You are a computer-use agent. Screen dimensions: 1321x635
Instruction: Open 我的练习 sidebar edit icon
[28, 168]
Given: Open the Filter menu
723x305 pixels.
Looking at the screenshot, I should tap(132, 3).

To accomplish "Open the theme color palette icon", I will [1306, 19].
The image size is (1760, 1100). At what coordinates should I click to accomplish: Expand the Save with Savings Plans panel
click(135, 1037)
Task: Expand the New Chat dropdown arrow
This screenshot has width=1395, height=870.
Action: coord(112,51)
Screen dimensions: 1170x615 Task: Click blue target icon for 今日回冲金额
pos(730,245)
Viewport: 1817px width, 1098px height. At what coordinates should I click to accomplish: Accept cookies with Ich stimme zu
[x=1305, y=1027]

## How to complete this task
The task requires an exact transcription of all the data.

## Response area
You are a computer-use agent. Screen dimensions: 1321x635
Instruction: Open 我的练习 sidebar edit icon
[28, 168]
Given: Open the Filter menu
723x305 pixels.
Looking at the screenshot, I should tap(132, 3).

To accomplish "Open the theme color palette icon", I will [1306, 19].
The image size is (1760, 1100). At what coordinates should I click to accomplish: Expand the Save with Savings Plans panel
click(135, 1037)
Task: Expand the New Chat dropdown arrow
This screenshot has width=1395, height=870.
Action: coord(112,51)
Screen dimensions: 1170x615 Task: Click blue target icon for 今日回冲金额
pos(730,245)
Viewport: 1817px width, 1098px height. At what coordinates should I click to accomplish: Accept cookies with Ich stimme zu
[x=1305, y=1027]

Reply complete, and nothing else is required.